WORK ITEM » All that is wanted is a word-for-word copy of the line with "Image resolution: width=600" and every line after it in the data below.

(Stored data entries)
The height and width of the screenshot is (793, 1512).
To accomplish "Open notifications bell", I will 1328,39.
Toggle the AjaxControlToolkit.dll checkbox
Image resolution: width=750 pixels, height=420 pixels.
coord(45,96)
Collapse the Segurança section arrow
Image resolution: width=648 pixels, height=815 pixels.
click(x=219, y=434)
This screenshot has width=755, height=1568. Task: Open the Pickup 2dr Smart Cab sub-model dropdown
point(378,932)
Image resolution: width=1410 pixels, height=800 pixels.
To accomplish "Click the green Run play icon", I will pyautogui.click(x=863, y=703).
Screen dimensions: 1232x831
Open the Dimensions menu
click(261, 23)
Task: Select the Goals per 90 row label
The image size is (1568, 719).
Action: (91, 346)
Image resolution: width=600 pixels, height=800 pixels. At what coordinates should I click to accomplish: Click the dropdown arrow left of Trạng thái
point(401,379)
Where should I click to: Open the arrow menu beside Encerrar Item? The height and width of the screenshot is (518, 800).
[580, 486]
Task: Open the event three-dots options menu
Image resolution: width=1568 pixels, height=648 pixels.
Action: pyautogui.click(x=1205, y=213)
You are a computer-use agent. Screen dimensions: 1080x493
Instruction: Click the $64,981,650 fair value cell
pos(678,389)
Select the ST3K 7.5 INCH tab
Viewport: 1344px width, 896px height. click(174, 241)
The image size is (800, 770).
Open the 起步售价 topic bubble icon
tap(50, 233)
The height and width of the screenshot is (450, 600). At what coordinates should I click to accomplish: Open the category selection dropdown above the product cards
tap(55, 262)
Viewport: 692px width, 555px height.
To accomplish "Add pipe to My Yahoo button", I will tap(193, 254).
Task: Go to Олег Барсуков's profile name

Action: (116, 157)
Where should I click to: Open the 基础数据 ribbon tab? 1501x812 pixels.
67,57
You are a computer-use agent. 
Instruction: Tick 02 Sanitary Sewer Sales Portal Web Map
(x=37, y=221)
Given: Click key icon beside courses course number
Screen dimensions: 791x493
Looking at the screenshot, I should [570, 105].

FINISHED EXERCISE »
Image resolution: width=600 pixels, height=800 pixels. At what coordinates should I click to accomplish: Click the dropdown arrow left of Trạng thái
point(401,379)
Where should I click to: Open the arrow menu beside Encerrar Item? The height and width of the screenshot is (518, 800).
[580, 486]
Task: Open the event three-dots options menu
Image resolution: width=1568 pixels, height=648 pixels.
Action: pyautogui.click(x=1205, y=213)
You are a computer-use agent. Screen dimensions: 1080x493
Instruction: Click the $64,981,650 fair value cell
pos(678,389)
Select the ST3K 7.5 INCH tab
Viewport: 1344px width, 896px height. click(174, 241)
The image size is (800, 770).
Open the 起步售价 topic bubble icon
tap(50, 233)
The height and width of the screenshot is (450, 600). At what coordinates should I click to accomplish: Open the category selection dropdown above the product cards
tap(55, 262)
Viewport: 692px width, 555px height.
To accomplish "Add pipe to My Yahoo button", I will tap(193, 254).
Task: Go to Олег Барсуков's profile name

Action: (116, 157)
Where should I click to: Open the 基础数据 ribbon tab? 1501x812 pixels.
67,57
You are a computer-use agent. 
Instruction: Tick 02 Sanitary Sewer Sales Portal Web Map
(x=37, y=221)
Given: Click key icon beside courses course number
Screen dimensions: 791x493
Looking at the screenshot, I should [570, 105].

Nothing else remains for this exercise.